Cette loi a pour objectif de protéger les entreprises contre les clauses contractuelles abusives auxquelles elles ne peuvent pas s’opposer efficacement, par exemple compte tenu d’une situation de dépendance économique.

1. L’abus de dépendance économique.

La nouvelle règlementation introduit en droit belge la notion de « dépendance économique » qui peut se rencontrer, par exemple, dans la relation entre un fournisseur et un retailer.

Une entreprise se retrouve dans une situation de dépendance économique par rapport à une autre lorsque elle ne dispose pas d’alternative raisonnablement équivalente et disponible dans un délai, à des conditions et à des coûts raisonnables,ce qui permet à l’autre partie de lui imposer des prestations ou des conditions qui ne pourraient être obtenues dans des circonstances normales de marché.

La situation de dépendance économique n’est pas en elle-meme interdite en tant que telle , ce qui est sanctionné, c’est l’abus d’une telle situation de dépendance, dès lors que la concurrence est susceptible d’être affectée sur le marché belge concerné ou une partie substantielle de celui-ci.
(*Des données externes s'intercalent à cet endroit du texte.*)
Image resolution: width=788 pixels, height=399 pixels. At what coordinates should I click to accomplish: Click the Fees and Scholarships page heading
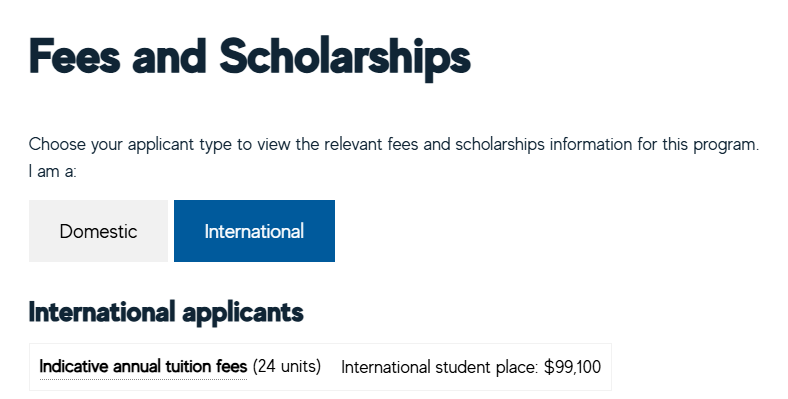(250, 58)
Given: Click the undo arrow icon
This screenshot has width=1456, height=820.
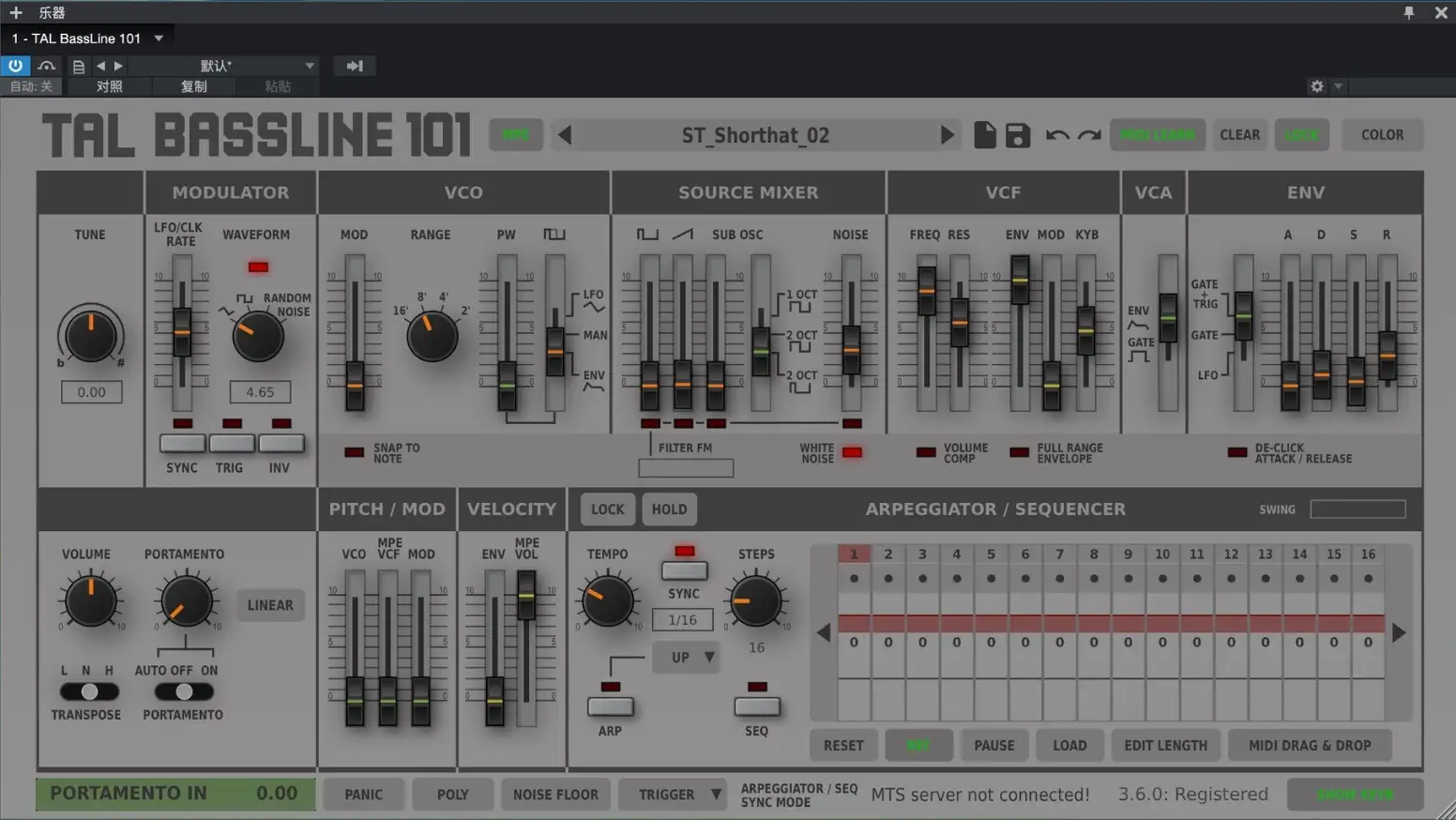Looking at the screenshot, I should 1057,135.
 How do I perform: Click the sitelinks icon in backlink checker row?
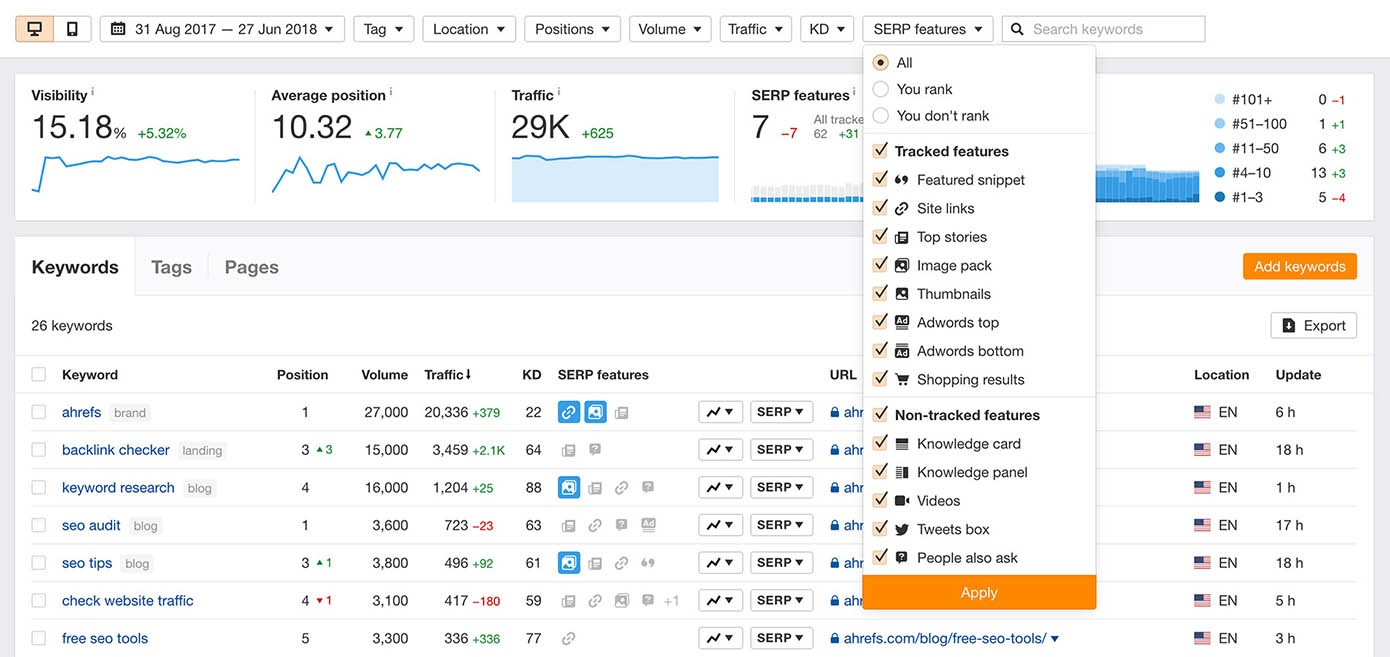coord(569,449)
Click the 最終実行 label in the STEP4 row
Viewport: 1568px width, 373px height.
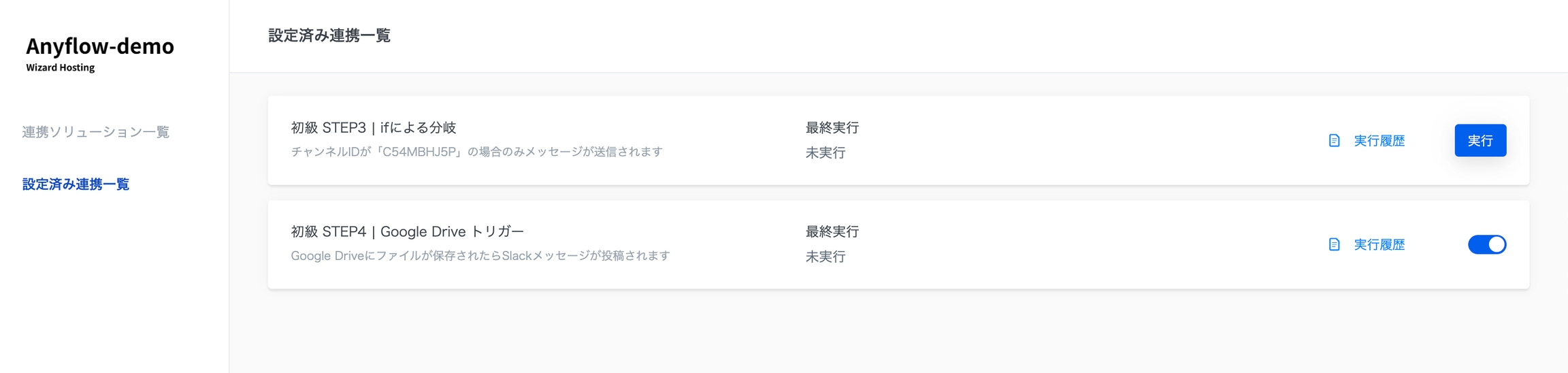[832, 231]
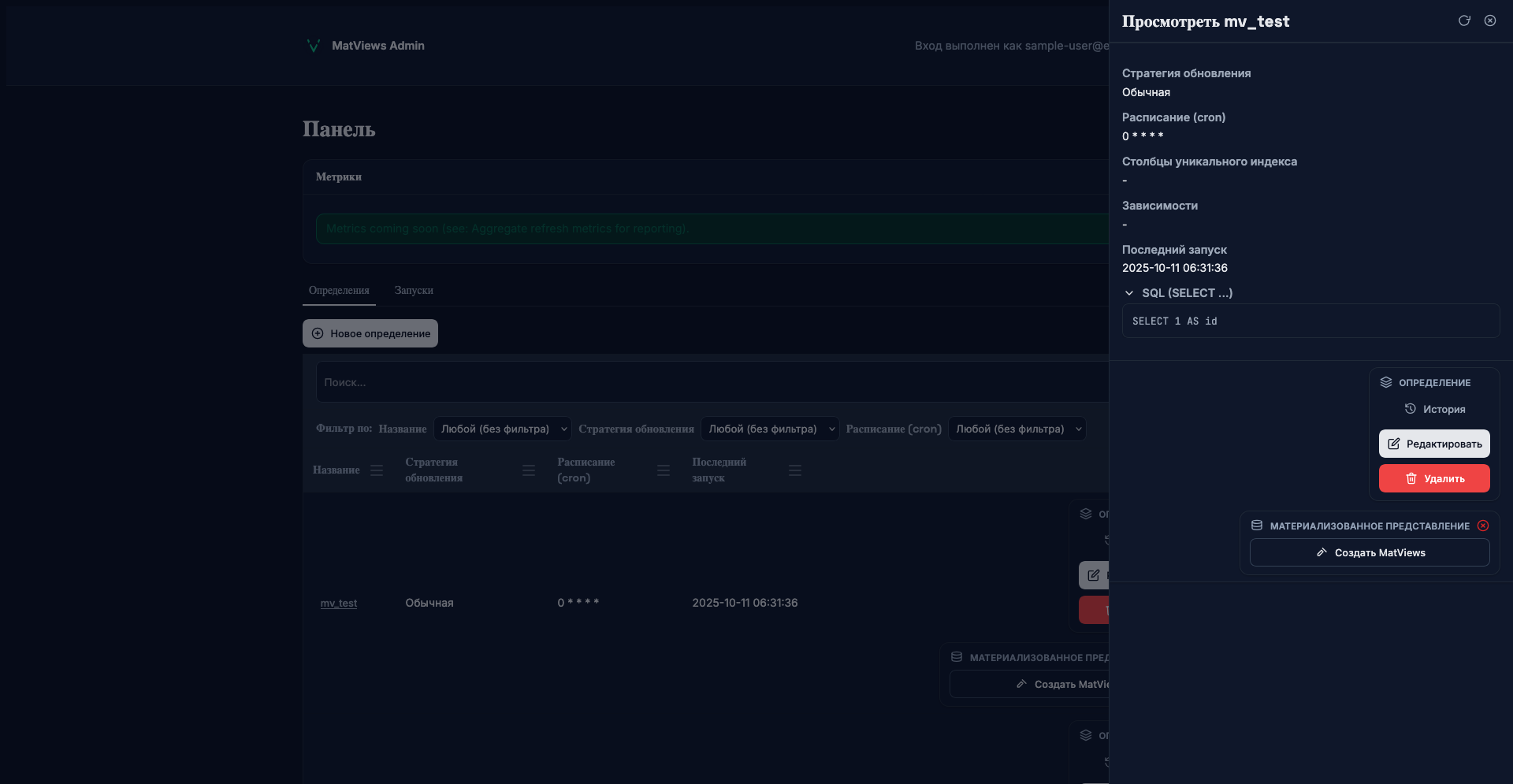Click the Редактировать button
The image size is (1513, 784).
click(x=1434, y=444)
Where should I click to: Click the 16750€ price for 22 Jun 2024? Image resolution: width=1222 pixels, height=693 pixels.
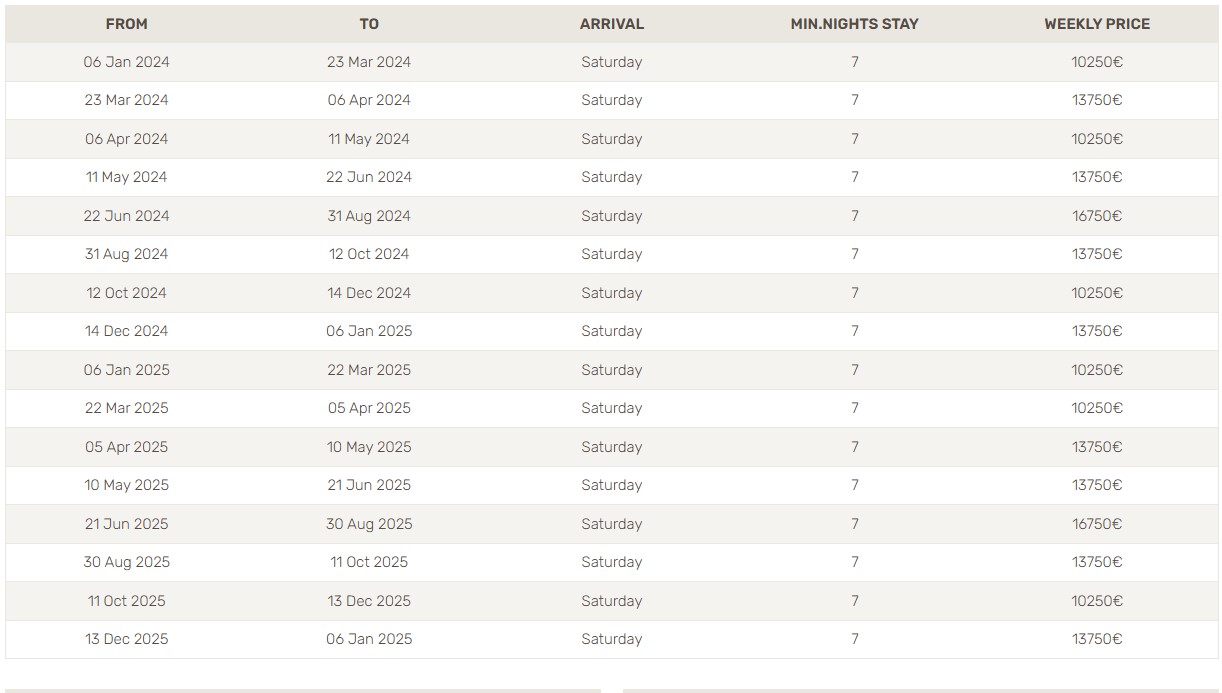[1097, 216]
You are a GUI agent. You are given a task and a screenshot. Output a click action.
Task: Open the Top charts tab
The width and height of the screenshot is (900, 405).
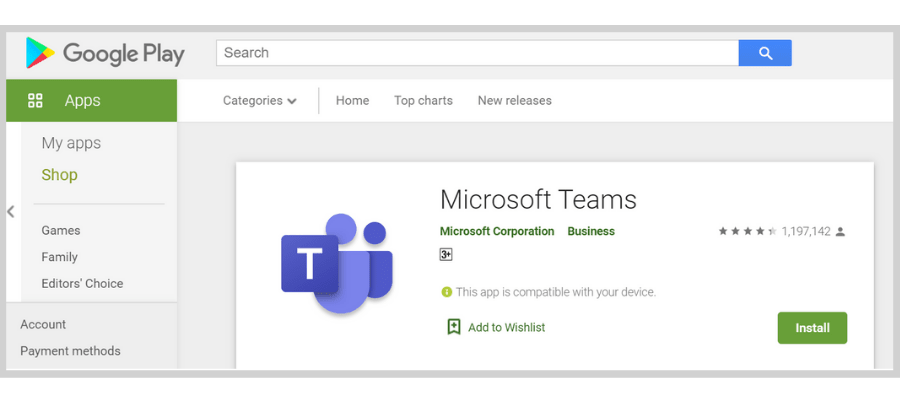[423, 100]
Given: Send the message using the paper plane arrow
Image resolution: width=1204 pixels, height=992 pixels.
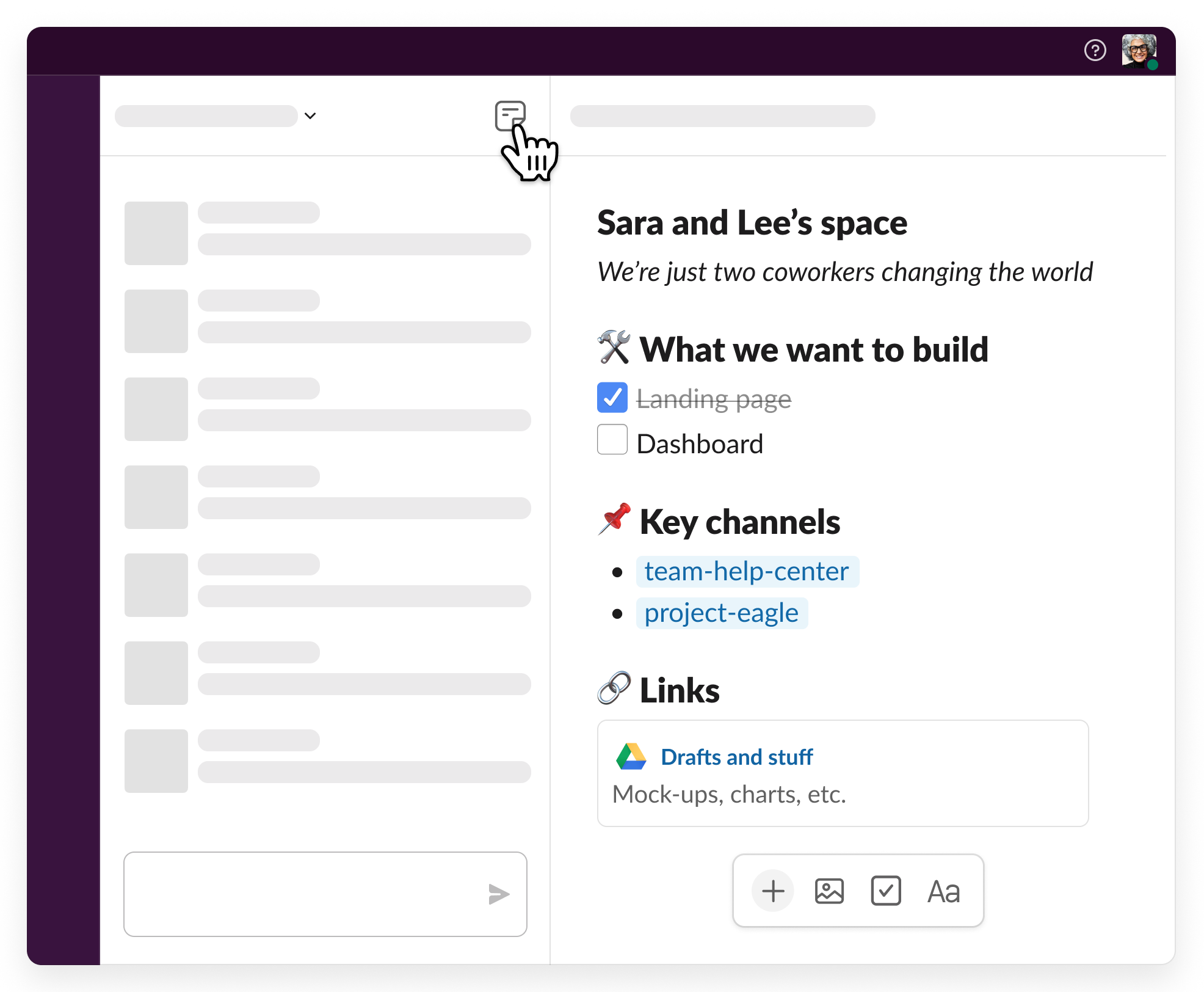Looking at the screenshot, I should click(x=499, y=894).
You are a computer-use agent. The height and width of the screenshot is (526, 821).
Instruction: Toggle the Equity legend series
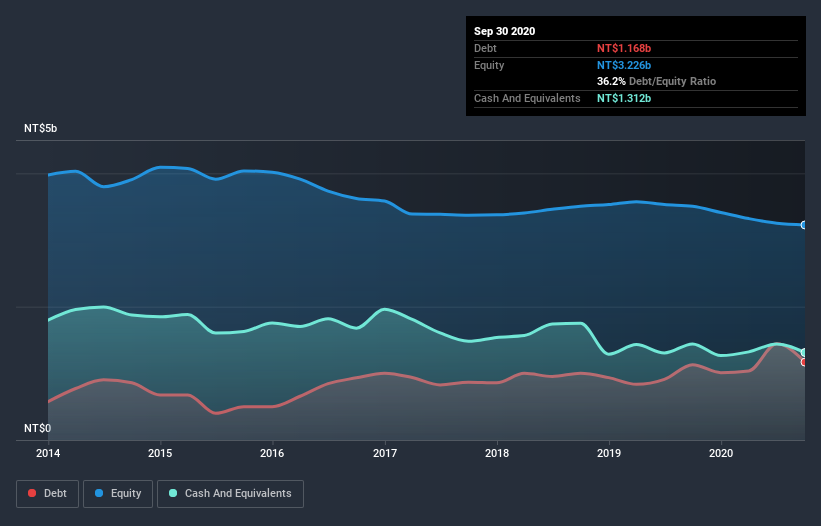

La loi fournit plusieurs exemples de pratiques pouvant être considérées comme des abus de dépendance économique :

  • le refus d’une vente, d’un achat ou d’autres conditions de transaction ;
  • l’imposition (de façon directe ou indirecte) des prix d’achat ou de vente ou d’autres conditions de transaction inéquitables ;
  • la limitation de la production, des débouchés ou du développement technique au préjudice des consommateurs ;
  • le fait d’appliquer à l’égard des partenaires économiques des conditions inégales à des prestations équivalentes, en leur infligeant de ce fait un désavantage dans la concurrence ;
  • le fait de subordonner la conclusion de contrats à l’acceptation, par les partenaires économiques, de prestations supplémentaires qui, par leur nature ou selon les usages commerciaux, n’ont pas de lien avec l’objet de ces contrats.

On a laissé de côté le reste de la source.